Все давали противоречивые указания. Берто был начальником санитаров. Одни только что видели господина начальника с преподобным отцом Фуркадом, другие утверждали, что он, должно быть, на вокзальном дворе осматривает фургоны для перевозки больных.
— Если господин председатель желает, мы пойдем поищем господина начальника…
— Нет, нет, спасибо, я сам его найду.
А в это время Берто, усевшись на скамью в противоположном конце вокзала, беседовал в ожидании поезда со своим молодым другом Жераром Пейрелонгом. Берто было лет сорок; его красивое, правильное лицо обрамляли холеные бакенбарды. Выходец из семьи воинствующих легитимистов, он сам придерживался весьма реакционных взглядов; после 24 мая он был назначен прокурором республики в один из южных городов, но как только были изданы декреты, направленные против конгрегации, он написал министру юстиции дерзкое письмо и со скандалом вышел в отставку. Однако он не сложил оружия и в знак протеста вступил в Общину заступницы небесной; каждый год он появлялся в Лурде, убежденный, что паломничества раздражают правительство, что они опасны для республики и что только святая дева может восстановить монархию с помощью одного из своих многочисленных чудес. Впрочем, Берто обладал здравым смыслом, охотно смеялся и сочувственно относился к несчастным больным, заботясь об их транспортировке в течение трех дней организованного паломничества.
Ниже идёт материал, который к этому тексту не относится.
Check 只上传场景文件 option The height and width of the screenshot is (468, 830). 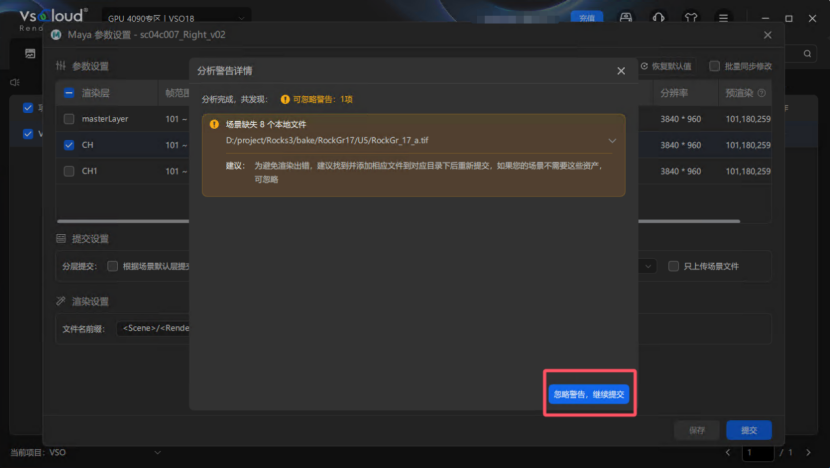tap(673, 266)
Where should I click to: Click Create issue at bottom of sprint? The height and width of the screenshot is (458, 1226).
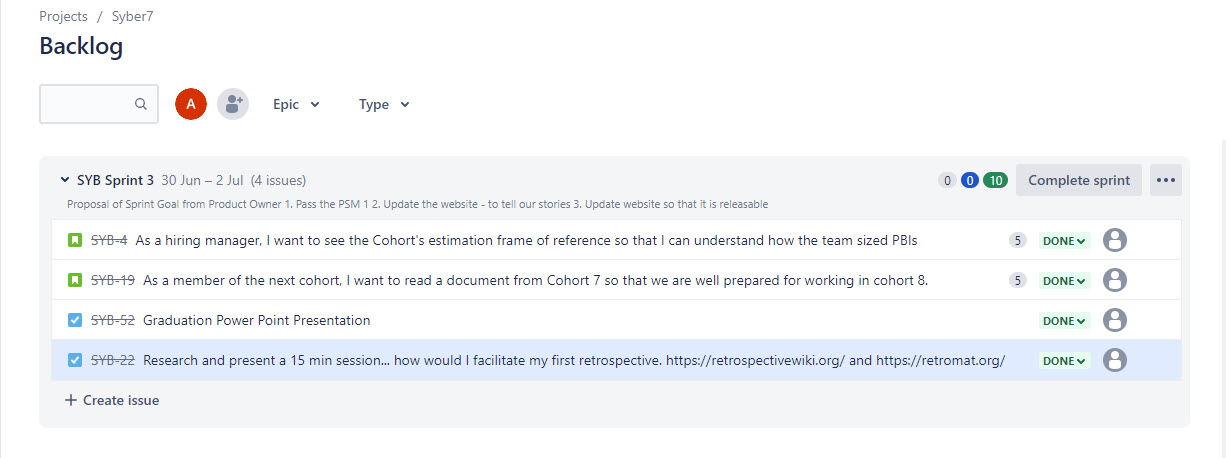112,400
— Итак, милый Жерар, — говорил он сидевшему рядом с ним молодому человеку, — ты хочешь в этом году жениться?
— Конечно, если найду подходящую жену, — ответил тот. — Послушай, кузен, дай мне хороший совет!
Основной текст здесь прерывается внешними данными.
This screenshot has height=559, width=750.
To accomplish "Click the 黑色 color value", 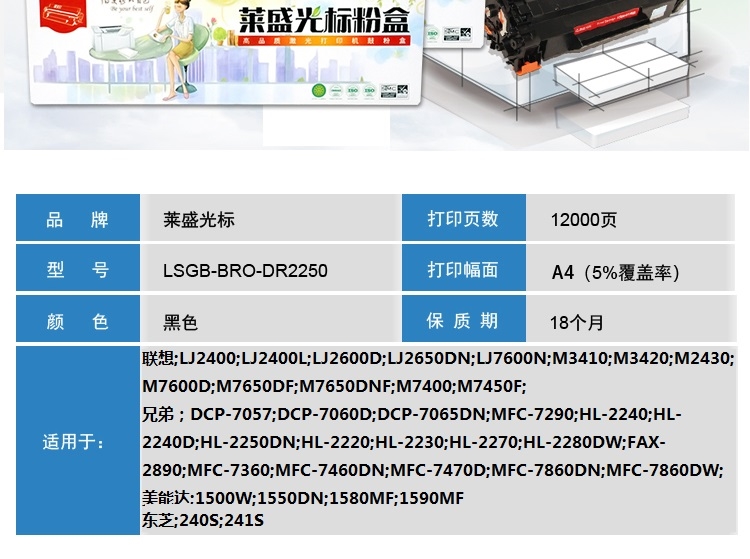I will click(x=181, y=322).
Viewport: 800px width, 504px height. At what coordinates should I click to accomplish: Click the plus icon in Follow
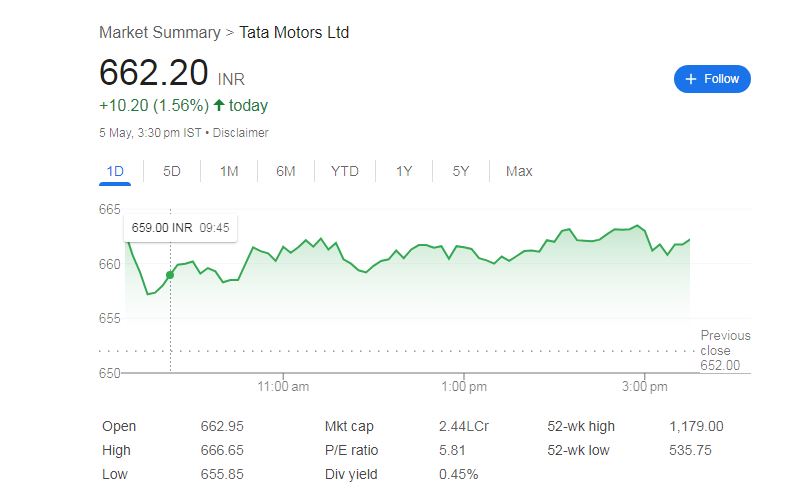click(x=691, y=79)
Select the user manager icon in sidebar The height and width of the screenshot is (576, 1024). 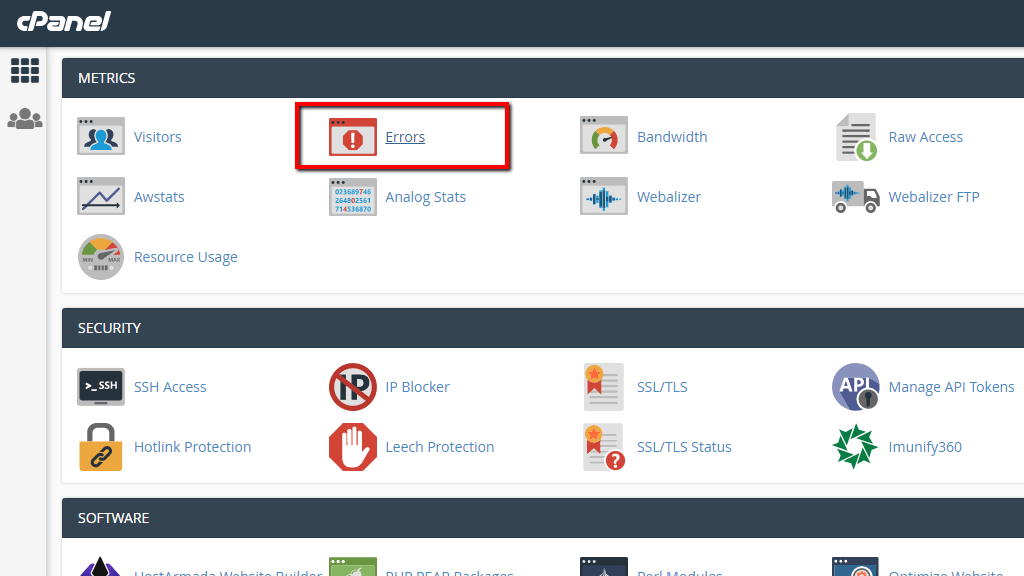24,118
Жерар де Пейрелонг, небольшого роста, худощавый, рыжий, с длинным носом и костлявым лицом, был родом из Тарба; он недавно лишился родителей, оставивших ему ренту в семь или восемь тысяч франков. Будучи очень честолюбив, он не нашел у себя в провинции подходящей невесты из хорошей семьи, с помощью которой он мог бы сделать карьеру. Поэтому он вступил в члены Попечительства и ездил каждый год в Лурд в смутной надежде найти в толпе верующих, в этом потоке благомыслящих женщин и девушек, ту, которая поможет ему пройти свой жизненный путь в сей земной юдоли. Но он оказался в затруднительном положении; у него на примете было несколько молодых девиц, однако ни одна не удовлетворяла полностью его требованиям.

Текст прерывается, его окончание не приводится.